Festival di Roma: Recensione – Moonlight

Pubblicato il 14 Ottobre 2016 alle 00:12

Il film ha aperto ufficialmente l’undicesimo Festival del cinema di Roma.

“Every nigga is a star”.

Così cantava Boris Gardiner nel 2010, brano che si è fatto subito inno alla vita per la popolazione afroamericana.

L’anno scorso Kendrick Lamar ha campionato la traccia di Gardiner nella canzone d’apertura del suo album-capolavoro To Pimp a Butterfly, che fin dalla sua uscita è diventato il mantra del movimento Black Lives Matter.

E quale migliore canzone, quindi, anzi quale migliore verso, per lanciare la prima scena di Moonlight, un film di un afroamericano sugli afroamericani, indirizzato agli afroamericani e non?

Ed è così infatti che esordisce la pellicola. Con Boris Gardiner che intona “Every nigga is a star”. “Ogni negro è una stella”.

Quindi Moonlight è un film per neri? Assolutamente no. Perchè, parafrasando, la frase di Gardiner significa una sola cosa: ogni vita è preziosa e splendente.

Scritto e diretto da Barry Jenkins, al suo secondo lungometraggio dopo il buonissimo Medicine for Melancholy, il film racconta i tre periodi fondamentali della vita di Chiron, soprannominato Little prima e Black poi, un afroamericano della Florida che nonostante le varie difficoltà cui andrà incontro cercherà in tutti i modi di rimanere fedele a se stesso, e soprattutto di scoprire se stesso.

Dal rapporto conflittuale con la madre (la ottima Naomie Harris, qui forse alla performance della carriera) all’incontro con una nuova figura paterna, passando per la scoperta della sessualità per arrivare a diventare uomo, la vita di Chiron ci viene raccontata in maniera onesta, senza che ci sia il bisogno di addolcirla e/o brutalizzarla.

In questo senso la sceneggiatura di Jenkins funziona alla perfezione, con dialoghi realistici in ogni scena: sia che Chiron sia un bambino, sia che sia adolescente e infine adulto, userà sempre termini coerenti con la sua età, farà le domande che farebbe una persona in quel preciso momento della vita, ma, in fondo in fondo, rimarrà sempre la stessa persona (come gli farà notare il suo amico Kevin, in una delle ultime scene, sottolineando come, sebbene siano passati tanti anni dal loro ultimo incontro, Chiron continui ancora a scuotere la testa e rimanere in silenzio).

Introverso a causa dei bulli che lo maltrattano a scuola e della madre che lo ignora a casa, Chiron troverà il padre che non ha mai avuto in Juan (Mahershala Ali), uno spacciatore di quartiere che lo prenderà in simpatia: proprio le scene fra Ali e Chiron bambino (interpretato da Alex Hibbert) saranno quelle più toccanti – in particolare la chiacchierata sulla spiaggia – nonchè le migliori da un punto di vista tecnico.

Il piano sequenza iniziale, girato con camera a mano, ci porta in quel ghetto di Miami, a quell’angolo di strada, e il modo in cui la cinepresa gira e vortica intorno agli attori fa pensare ad una danza, con movimenti fluidi ed eleganti in netto contrasto con la crudezza della vita di quartiere.

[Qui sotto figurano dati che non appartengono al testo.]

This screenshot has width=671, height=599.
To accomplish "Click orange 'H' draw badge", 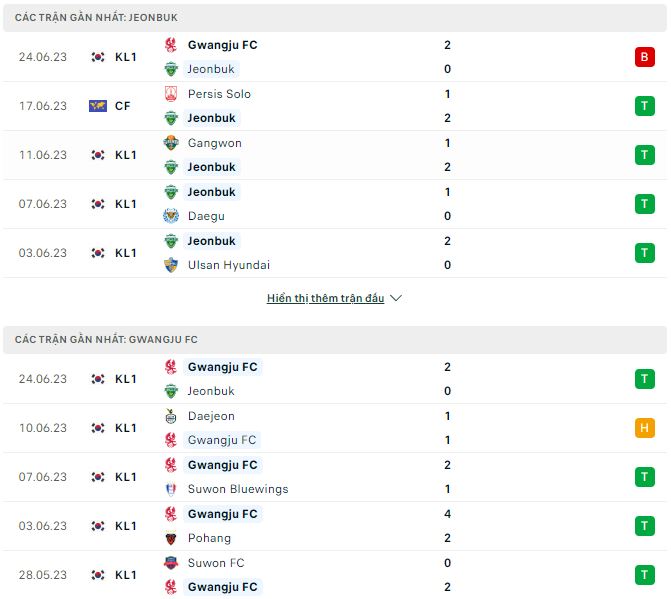I will tap(644, 428).
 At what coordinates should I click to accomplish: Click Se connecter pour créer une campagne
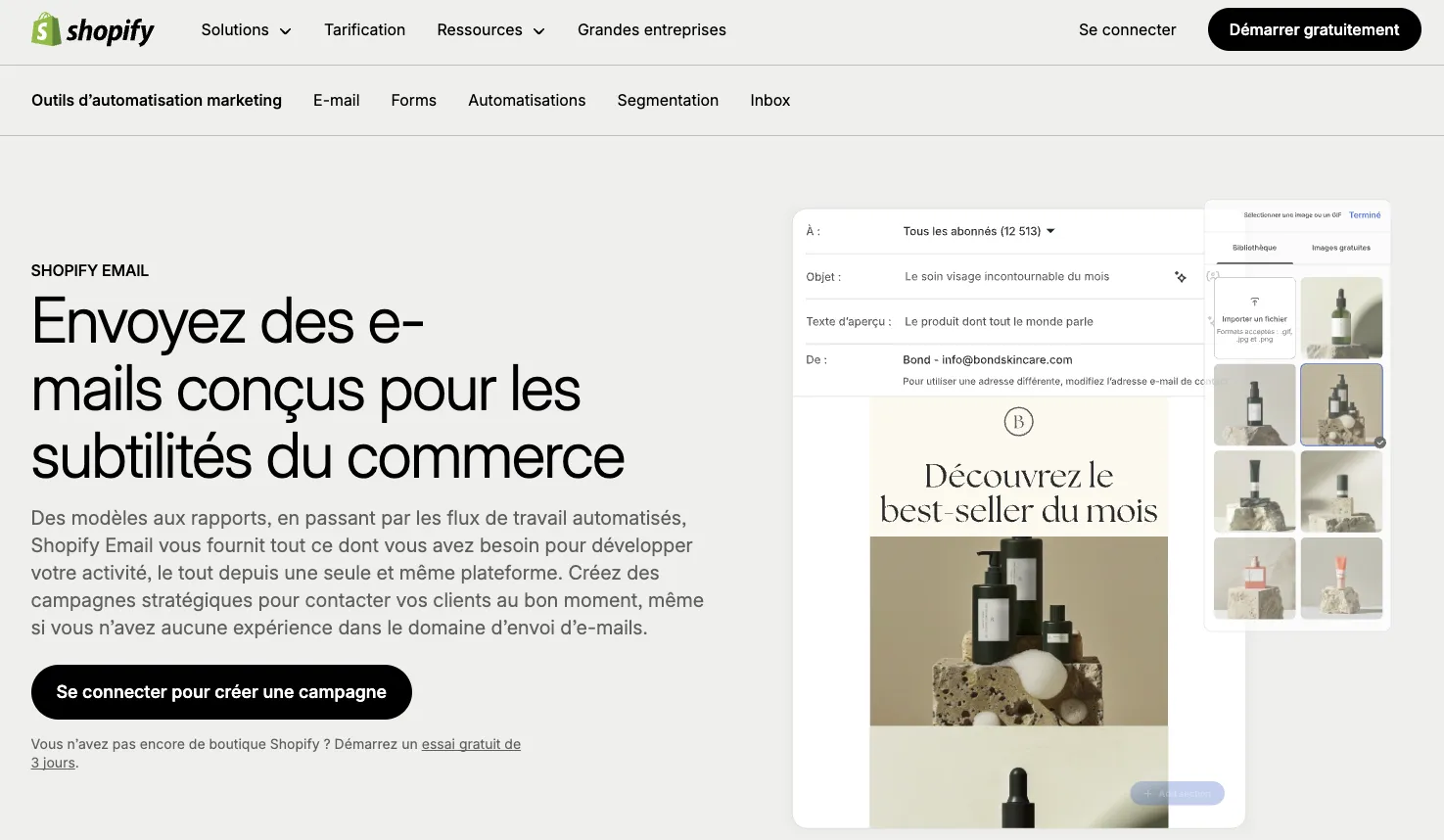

E poi ancora la sequenza nel mare, con la lezione di nuoto: ancora camera a mano, e noi siamo in acqua con i due attori, a goderci il momento.

Davvero struggente la scena nella quale Naomie Harris, tossica e prostituta, chiede i soldi a Chiron adolescente (interpretato da Ashton Sanders, presente in sala vicino al Presidente della Repubblica Mattarella) sta uscendo per andare a scuola, e ancora una delle sequenze finali, con Chiron adulto (Trevante Rhodes) che fa i conti con la madre, chiusa in clinica di riabilitazione.

Ottima la colonna sonora fatta ora di violini e pianoforte, ora di tracce hip-hop a tutto volume, e più in generale il montaggio sonoro, che ci fa percepire il rumore di ogni onda e il soffio del vento.

Il boato di applausi durante i titoli di coda fa pensare che già col suo primo film il Festival (o Festa) di Roma potrebbe aver trovato un papabile vincitore.